**YOUR OBJECTIVE:** Please keep to the lines below from the one with "Task: Select the カードが届くか不安だった bar" through the one with "You are a computer-use agent. 408x408 pixels.", and restate them word for word, ends included.

**THE INPUT:**
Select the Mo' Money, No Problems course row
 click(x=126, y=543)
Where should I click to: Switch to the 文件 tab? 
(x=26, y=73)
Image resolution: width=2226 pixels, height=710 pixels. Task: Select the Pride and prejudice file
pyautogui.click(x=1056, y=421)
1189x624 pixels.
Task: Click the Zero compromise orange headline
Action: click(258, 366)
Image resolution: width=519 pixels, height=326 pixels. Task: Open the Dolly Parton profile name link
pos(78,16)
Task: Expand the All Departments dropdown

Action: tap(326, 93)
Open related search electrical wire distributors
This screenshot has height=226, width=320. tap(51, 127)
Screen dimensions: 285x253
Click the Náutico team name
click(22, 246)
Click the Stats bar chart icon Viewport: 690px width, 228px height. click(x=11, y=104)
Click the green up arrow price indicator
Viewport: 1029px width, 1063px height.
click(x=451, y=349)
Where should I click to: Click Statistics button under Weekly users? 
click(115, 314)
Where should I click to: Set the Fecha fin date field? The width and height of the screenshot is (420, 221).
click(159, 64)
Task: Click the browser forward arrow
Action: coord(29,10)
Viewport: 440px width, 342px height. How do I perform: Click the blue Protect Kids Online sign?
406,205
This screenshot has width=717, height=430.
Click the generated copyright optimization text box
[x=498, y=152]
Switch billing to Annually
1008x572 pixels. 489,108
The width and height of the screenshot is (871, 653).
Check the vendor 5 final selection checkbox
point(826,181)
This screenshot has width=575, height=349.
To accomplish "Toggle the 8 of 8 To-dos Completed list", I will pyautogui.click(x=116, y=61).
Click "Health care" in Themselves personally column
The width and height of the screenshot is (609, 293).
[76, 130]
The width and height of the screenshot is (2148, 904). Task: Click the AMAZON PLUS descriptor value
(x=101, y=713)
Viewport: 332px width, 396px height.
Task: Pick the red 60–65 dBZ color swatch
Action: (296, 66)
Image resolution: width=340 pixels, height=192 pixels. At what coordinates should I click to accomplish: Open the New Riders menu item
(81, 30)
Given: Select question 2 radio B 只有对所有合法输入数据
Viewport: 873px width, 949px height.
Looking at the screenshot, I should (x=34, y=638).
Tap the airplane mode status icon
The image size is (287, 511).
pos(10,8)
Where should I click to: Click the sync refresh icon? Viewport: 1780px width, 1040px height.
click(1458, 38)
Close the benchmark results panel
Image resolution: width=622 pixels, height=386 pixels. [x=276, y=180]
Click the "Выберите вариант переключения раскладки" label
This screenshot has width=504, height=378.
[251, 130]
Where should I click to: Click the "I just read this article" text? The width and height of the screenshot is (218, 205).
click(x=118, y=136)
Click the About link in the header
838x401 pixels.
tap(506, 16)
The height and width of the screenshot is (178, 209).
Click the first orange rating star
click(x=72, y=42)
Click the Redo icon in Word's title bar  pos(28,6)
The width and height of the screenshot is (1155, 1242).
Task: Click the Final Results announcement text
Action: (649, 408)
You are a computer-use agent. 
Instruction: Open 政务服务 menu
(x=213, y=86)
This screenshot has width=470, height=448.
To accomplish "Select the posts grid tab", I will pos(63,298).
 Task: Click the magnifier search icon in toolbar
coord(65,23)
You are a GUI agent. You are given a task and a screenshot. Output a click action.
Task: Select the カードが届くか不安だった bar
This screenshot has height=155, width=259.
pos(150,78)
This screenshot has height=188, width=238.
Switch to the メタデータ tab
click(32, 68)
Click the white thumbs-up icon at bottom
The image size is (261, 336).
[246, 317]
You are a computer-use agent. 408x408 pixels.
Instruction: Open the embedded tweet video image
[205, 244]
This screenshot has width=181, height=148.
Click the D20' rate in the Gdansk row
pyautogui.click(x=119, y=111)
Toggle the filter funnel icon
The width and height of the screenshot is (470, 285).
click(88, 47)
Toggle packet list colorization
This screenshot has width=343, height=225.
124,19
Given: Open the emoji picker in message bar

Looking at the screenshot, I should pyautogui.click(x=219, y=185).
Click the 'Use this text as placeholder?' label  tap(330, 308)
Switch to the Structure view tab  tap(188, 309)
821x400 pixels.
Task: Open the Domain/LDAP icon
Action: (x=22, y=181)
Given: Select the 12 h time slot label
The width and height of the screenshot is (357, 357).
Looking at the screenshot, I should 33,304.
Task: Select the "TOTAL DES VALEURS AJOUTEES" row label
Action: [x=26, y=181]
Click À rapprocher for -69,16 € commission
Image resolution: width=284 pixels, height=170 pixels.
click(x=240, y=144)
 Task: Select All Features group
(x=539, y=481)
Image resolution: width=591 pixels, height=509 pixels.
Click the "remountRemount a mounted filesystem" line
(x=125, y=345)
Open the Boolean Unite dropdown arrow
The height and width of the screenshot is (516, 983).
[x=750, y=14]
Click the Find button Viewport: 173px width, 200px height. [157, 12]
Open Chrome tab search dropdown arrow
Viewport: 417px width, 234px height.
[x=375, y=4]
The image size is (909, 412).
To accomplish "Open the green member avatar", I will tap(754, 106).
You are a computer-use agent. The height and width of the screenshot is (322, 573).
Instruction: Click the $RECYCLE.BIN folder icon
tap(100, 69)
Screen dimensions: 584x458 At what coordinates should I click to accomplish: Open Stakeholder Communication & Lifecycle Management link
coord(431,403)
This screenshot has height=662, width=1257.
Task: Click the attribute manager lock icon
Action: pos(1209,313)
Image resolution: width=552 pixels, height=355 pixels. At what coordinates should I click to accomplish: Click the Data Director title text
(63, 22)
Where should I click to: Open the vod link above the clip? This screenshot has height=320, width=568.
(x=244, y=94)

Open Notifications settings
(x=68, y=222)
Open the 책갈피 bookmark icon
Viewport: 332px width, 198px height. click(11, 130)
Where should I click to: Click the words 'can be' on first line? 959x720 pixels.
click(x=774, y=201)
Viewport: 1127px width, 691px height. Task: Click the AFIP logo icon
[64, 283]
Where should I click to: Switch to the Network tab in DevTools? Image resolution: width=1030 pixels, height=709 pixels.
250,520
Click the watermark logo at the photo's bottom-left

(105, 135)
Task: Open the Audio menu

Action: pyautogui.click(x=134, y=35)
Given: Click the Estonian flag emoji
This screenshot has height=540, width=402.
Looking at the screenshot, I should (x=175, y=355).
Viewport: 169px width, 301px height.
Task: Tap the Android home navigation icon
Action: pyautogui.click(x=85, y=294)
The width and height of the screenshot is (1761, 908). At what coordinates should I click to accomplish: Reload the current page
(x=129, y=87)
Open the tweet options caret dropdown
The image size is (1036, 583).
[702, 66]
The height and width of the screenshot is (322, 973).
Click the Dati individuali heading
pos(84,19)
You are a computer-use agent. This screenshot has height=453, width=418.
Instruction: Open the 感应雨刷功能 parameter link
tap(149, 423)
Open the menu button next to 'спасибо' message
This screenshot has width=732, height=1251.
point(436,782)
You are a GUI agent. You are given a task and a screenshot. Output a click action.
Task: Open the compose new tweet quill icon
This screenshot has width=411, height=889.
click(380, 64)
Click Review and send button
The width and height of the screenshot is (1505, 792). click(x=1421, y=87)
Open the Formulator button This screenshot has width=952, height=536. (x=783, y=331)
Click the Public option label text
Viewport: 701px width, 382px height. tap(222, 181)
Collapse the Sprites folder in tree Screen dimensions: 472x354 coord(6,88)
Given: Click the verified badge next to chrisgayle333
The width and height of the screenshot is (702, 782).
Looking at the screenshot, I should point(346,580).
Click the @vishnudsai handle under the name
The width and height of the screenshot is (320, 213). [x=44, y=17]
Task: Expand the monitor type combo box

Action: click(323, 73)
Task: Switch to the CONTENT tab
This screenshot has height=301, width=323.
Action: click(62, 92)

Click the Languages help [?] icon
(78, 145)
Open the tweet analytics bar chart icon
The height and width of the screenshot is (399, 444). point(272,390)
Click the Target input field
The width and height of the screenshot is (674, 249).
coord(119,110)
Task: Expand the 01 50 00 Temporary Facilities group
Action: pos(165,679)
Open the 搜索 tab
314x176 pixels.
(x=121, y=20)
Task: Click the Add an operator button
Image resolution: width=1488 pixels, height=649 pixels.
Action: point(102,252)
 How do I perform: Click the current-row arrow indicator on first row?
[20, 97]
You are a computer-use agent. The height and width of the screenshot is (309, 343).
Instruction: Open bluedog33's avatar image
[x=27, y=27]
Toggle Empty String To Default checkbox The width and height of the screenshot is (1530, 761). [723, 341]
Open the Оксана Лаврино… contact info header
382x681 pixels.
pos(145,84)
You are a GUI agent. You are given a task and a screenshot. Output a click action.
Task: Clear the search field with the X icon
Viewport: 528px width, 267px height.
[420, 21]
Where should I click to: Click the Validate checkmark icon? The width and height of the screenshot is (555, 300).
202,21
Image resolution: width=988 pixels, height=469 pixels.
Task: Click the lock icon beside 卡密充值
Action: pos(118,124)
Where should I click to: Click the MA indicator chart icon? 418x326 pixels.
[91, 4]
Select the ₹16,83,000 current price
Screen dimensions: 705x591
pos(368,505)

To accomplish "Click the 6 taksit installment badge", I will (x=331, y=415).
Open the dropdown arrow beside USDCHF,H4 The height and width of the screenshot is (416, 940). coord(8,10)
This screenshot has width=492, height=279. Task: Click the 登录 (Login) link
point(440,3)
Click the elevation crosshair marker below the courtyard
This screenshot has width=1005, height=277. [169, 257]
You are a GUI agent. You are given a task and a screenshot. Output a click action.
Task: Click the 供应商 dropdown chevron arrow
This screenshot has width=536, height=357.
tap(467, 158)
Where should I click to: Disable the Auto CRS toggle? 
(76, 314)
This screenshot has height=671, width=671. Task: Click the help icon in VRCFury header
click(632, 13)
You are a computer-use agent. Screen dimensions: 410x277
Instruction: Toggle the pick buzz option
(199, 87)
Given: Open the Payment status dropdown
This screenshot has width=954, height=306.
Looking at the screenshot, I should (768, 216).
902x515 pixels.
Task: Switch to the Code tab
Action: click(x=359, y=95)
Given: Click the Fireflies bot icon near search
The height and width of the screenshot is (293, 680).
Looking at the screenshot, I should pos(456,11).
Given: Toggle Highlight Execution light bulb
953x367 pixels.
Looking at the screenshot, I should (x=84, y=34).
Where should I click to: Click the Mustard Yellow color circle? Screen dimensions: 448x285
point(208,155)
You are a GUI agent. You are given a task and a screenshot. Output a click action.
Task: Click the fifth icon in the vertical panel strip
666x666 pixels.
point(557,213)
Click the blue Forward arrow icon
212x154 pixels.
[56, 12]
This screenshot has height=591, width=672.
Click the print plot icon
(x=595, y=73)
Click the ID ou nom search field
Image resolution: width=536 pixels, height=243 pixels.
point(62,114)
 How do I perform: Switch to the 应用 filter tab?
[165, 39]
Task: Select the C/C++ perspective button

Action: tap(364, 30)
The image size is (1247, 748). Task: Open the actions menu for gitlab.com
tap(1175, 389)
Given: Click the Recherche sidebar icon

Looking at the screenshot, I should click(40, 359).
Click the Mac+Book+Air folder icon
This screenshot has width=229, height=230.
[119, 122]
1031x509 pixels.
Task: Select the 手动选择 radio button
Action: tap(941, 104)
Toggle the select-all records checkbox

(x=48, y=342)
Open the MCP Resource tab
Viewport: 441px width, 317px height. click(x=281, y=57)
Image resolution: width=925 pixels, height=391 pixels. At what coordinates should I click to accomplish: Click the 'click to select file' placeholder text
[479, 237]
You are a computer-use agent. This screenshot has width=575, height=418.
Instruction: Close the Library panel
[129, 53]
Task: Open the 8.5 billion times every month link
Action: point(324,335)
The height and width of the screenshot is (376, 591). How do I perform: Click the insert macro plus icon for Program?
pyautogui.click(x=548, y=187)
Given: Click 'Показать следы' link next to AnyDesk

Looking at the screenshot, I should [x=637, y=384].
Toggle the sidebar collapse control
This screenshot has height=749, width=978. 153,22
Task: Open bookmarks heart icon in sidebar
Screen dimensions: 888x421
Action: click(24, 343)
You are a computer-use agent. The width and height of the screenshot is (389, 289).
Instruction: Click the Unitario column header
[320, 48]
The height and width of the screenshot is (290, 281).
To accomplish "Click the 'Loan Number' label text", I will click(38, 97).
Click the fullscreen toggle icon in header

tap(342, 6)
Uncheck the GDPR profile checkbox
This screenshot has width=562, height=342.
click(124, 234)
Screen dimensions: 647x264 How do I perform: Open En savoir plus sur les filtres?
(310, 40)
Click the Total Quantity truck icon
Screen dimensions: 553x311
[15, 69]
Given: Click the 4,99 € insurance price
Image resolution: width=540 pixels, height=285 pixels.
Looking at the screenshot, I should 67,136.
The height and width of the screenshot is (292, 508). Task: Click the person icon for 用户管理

**WRITTEN SOLUTION:**
Task: Select the カードが届くか不安だった bar
This screenshot has height=155, width=259.
pos(150,78)
This screenshot has height=188, width=238.
Switch to the メタデータ tab
click(32, 68)
Click the white thumbs-up icon at bottom
The image size is (261, 336).
[246, 317]
You are a computer-use agent. 408x408 pixels.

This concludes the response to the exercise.